A COP30 está para breve e será, talvez, a última grande oportunidade de alinhar a política energética e climática antes de 2030. Terá lugar de 10 a 21 de novembro em Belém do Pará – a “Porta de Entrada da Amazónia” –, reacendendo a esperança após a sequência Egito-EAU-Azerbaijão, marcada por críticas à captura geopolítica das conferências por regimes dependentes de combustíveis fósseis e de restrição de direitos, o que se refletiu nos seus resultados limitados e no crescente ceticismo sobre o modelo.
O Brasil, anfitrião de 2025, apresenta-se como contraponto: um país com forte agenda de descarbonização industrial e uma matriz energética altamente renovável, alcançando 88,2% de renovabilidade segundo o Relatório Síntese do Balanço Energético Nacional 2025.
É crucial distinguir ruído de preocupação real, compreendendo o que os mais de 190 países devem apresentar, para exigir igual compromisso nacional e, no plano empresarial, antecipar tendências e definir estratégias mais eficazes em tempos de transição.
Embora os temas da COP se repitam (mitigação, adaptação, género, energia, financiamento, entre outros), os entregáveis variam a cada edição. Este ano, a maior expetativa recai sobre a apresentação das NDC – compromissos nacionais de redução de emissões e adaptação – que, conforme o Acordo de Paris, devem ser progressivas e mais ambiciosas do que as anteriores, refletindo avanços reais e mensuráveis.
Em Portugal, como Estado-membro da União Europeia (UE), espera-se maior ambição face ao compromisso de 2023, que previa reduzir em pelo menos 55% as emissões líquidas até 2030 e atingir a neutralidade climática até 2050, alinhando-se ao objetivo de limitar o aquecimento global a 1,5°C. Mas e o cenário energético atual, será compatível com esse aumento da ambição? Em que medida a energia contribui para o cumprimento da exigência de uma NDC progressiva?
O setor energético representa simultaneamente o maior emissor e o principal agente de redução de GEE em Portugal, responsável por cerca de 67% das emissões – sobretudo nos transportes e na produção de energia –, segundo o Relatório do Estado do Ambiente 2024. Embora o país tenha um dos mixes energéticos mais renováveis da Europa e forte crescimento na eletricidade verde, essa vantagem não pode nos confinar em uma visão míope.
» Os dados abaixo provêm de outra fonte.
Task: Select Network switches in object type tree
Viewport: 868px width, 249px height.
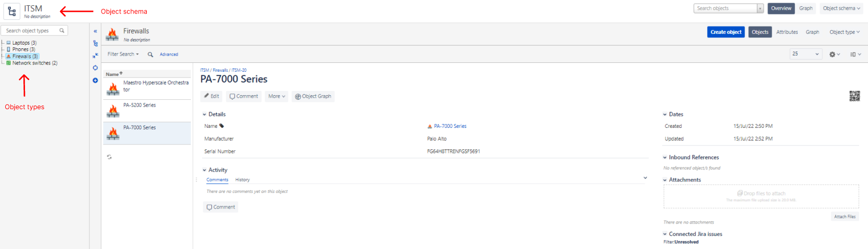Action: 34,63
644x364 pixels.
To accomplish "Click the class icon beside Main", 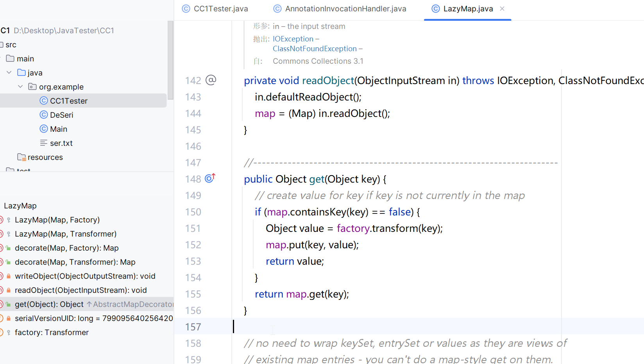I will [44, 129].
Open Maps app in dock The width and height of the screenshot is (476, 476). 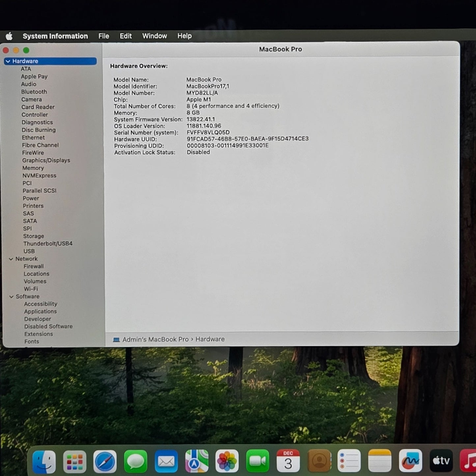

A transição energética não se esgota na produção renovável de eletricidade: transportes e indústria ainda dependem fortemente de combustíveis fósseis e enfrentam barreiras estruturais, tecnológicas e regulatórias. É essencial integrar fatores como materiais críticos, circularidade, justiça climática, inovação, armazenamento, eficiência e redes. O desafio é tão complexo quanto sistémico, e só a integração dessas dimensões permitirá uma transição realmente ambiciosa e eficaz.
Segundo a International Energy Agency (IEA), a procura global de energia aumentou 2,2% em 2024, impulsionada por fatores associados ao aquecimento global – como o maior uso de refrigeração em temperaturas extremas – pela eletrificação dos transportes e pela expansão dos centros de dados. Contudo, a IEA reviu em baixa, no relatório de outubro de 2025, a previsão de crescimento das renováveis para 2025-2030 em 5%, refletindo alterações políticas, regulatórias e de mercado.
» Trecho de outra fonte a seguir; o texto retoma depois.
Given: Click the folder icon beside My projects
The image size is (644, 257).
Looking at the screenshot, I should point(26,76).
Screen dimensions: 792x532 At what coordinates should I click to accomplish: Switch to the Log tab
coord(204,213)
A McKinsey, em relatório recente, confirma que as emissões do setor energético continuam acima da trajetória compatível com 1,5°C em todos os cenários analisados, enquanto a UE enfrenta instabilidade regulatória que afeta os compromissos de sustentabilidade corporativa.
Este quadro evidencia um gap preocupante entre o ritmo necessário e o real avanço da transição energética. A COP28 já havia alertado para a urgência de triplicar a capacidade renovável e duplicar a eficiência energética até 2030 – metas que hoje parecem distantes. A questão que se impõe é o que a COP30 poderá efetivamente entregar, e como assegurar que os compromissos revisados traduzam a progressividade e a ambição que o momento exige.
Todos estes dados e reflexões de tendências mundiais (e Portugal faz parte do mundo, pasmemo-nos!) precisam ser consideradas quando projetarmos a transição energética na NDC que será apresentada, bem como em todos os outros compromissos e agenda do país na COP.
Mais do que anunciar metas, será necessário assegurar coerência entre a política climática e a política energética. Portugal tem condições de liderar pelo exemplo dentro da UE – mas a compatibilidade entre a NDC e o cenário energético dependerá menos da retórica e mais da fixação concreta de metas transparentes e medidas estruturais.